• Your objective: Reproduce all the data verbatim.

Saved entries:
- Opening Delimiter -
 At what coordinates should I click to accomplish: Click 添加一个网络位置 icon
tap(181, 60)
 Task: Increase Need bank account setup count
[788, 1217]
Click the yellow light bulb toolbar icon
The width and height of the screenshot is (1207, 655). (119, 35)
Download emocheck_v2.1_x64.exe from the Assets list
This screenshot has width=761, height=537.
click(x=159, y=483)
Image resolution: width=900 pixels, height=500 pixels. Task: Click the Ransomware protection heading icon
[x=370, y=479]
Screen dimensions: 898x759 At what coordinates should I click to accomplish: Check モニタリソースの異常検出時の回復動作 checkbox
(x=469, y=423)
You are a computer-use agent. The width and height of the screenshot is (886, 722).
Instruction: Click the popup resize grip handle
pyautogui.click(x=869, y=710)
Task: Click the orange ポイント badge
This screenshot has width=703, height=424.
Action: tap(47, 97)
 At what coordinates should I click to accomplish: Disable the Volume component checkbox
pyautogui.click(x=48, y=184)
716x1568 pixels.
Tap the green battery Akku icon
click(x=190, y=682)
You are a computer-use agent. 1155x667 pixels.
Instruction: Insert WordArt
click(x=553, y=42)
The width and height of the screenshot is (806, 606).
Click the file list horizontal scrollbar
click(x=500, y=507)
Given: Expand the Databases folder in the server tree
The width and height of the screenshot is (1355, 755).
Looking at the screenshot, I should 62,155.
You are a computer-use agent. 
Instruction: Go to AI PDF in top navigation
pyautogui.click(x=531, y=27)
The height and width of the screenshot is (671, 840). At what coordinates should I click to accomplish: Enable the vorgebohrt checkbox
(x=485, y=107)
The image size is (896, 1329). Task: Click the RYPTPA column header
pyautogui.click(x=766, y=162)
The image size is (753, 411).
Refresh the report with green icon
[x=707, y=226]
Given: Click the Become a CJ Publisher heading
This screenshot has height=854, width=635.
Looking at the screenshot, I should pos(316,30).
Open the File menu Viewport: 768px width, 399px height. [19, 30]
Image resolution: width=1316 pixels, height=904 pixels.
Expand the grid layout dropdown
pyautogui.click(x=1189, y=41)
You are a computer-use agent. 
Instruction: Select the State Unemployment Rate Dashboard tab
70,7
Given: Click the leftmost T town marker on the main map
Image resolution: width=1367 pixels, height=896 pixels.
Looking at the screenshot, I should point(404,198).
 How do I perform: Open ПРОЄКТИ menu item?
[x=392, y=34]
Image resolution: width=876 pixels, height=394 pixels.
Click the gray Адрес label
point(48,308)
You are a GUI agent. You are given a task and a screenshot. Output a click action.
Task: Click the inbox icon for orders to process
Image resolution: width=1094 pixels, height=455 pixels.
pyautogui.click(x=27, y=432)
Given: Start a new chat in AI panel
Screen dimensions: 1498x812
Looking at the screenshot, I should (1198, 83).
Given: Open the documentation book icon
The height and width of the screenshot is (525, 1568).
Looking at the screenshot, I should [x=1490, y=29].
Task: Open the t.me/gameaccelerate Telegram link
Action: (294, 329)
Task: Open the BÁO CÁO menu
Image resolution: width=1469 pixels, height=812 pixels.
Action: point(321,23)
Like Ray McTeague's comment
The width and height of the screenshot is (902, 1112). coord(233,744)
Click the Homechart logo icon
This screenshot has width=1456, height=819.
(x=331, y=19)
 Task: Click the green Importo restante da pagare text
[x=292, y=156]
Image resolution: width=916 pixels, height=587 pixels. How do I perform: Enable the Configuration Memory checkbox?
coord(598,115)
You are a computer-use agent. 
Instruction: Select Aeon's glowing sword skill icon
- Closing Delimiter -
• Exercise response:
 At what coordinates should I click to accomplish: Click 添加一个网络位置 icon
tap(181, 60)
 Task: Increase Need bank account setup count
[788, 1217]
Click the yellow light bulb toolbar icon
The width and height of the screenshot is (1207, 655). (119, 35)
Download emocheck_v2.1_x64.exe from the Assets list
This screenshot has width=761, height=537.
click(x=159, y=483)
Image resolution: width=900 pixels, height=500 pixels. Task: Click the Ransomware protection heading icon
[x=370, y=479]
Screen dimensions: 898x759 At what coordinates should I click to accomplish: Check モニタリソースの異常検出時の回復動作 checkbox
(x=469, y=423)
You are a computer-use agent. The width and height of the screenshot is (886, 722).
Instruction: Click the popup resize grip handle
pyautogui.click(x=869, y=710)
Task: Click the orange ポイント badge
This screenshot has width=703, height=424.
Action: tap(47, 97)
 At what coordinates should I click to accomplish: Disable the Volume component checkbox
pyautogui.click(x=48, y=184)
716x1568 pixels.
Tap the green battery Akku icon
click(x=190, y=682)
You are a computer-use agent. 1155x667 pixels.
Instruction: Insert WordArt
click(x=553, y=42)
The width and height of the screenshot is (806, 606).
Click the file list horizontal scrollbar
click(x=500, y=507)
Given: Expand the Databases folder in the server tree
The width and height of the screenshot is (1355, 755).
Looking at the screenshot, I should 62,155.
You are a computer-use agent. 
Instruction: Go to AI PDF in top navigation
pyautogui.click(x=531, y=27)
The height and width of the screenshot is (671, 840). At what coordinates should I click to accomplish: Enable the vorgebohrt checkbox
(x=485, y=107)
The image size is (896, 1329). Task: Click the RYPTPA column header
pyautogui.click(x=766, y=162)
The image size is (753, 411).
Refresh the report with green icon
[x=707, y=226]
Given: Click the Become a CJ Publisher heading
This screenshot has height=854, width=635.
Looking at the screenshot, I should pos(316,30).
Open the File menu Viewport: 768px width, 399px height. [19, 30]
Image resolution: width=1316 pixels, height=904 pixels.
Expand the grid layout dropdown
pyautogui.click(x=1189, y=41)
You are a computer-use agent. 
Instruction: Select the State Unemployment Rate Dashboard tab
70,7
Given: Click the leftmost T town marker on the main map
Image resolution: width=1367 pixels, height=896 pixels.
Looking at the screenshot, I should point(404,198).
 How do I perform: Open ПРОЄКТИ menu item?
[x=392, y=34]
Image resolution: width=876 pixels, height=394 pixels.
Click the gray Адрес label
point(48,308)
You are a GUI agent. You are given a task and a screenshot. Output a click action.
Task: Click the inbox icon for orders to process
Image resolution: width=1094 pixels, height=455 pixels.
pyautogui.click(x=27, y=432)
Given: Start a new chat in AI panel
Screen dimensions: 1498x812
Looking at the screenshot, I should (1198, 83).
Given: Open the documentation book icon
The height and width of the screenshot is (525, 1568).
Looking at the screenshot, I should [x=1490, y=29].
Task: Open the t.me/gameaccelerate Telegram link
Action: (294, 329)
Task: Open the BÁO CÁO menu
Image resolution: width=1469 pixels, height=812 pixels.
Action: point(321,23)
Like Ray McTeague's comment
The width and height of the screenshot is (902, 1112). coord(233,744)
Click the Homechart logo icon
This screenshot has width=1456, height=819.
(x=331, y=19)
 Task: Click the green Importo restante da pagare text
[x=292, y=156]
Image resolution: width=916 pixels, height=587 pixels. How do I perform: Enable the Configuration Memory checkbox?
coord(598,115)
You are a computer-use agent. 
Instruction: Select Aeon's glowing sword skill icon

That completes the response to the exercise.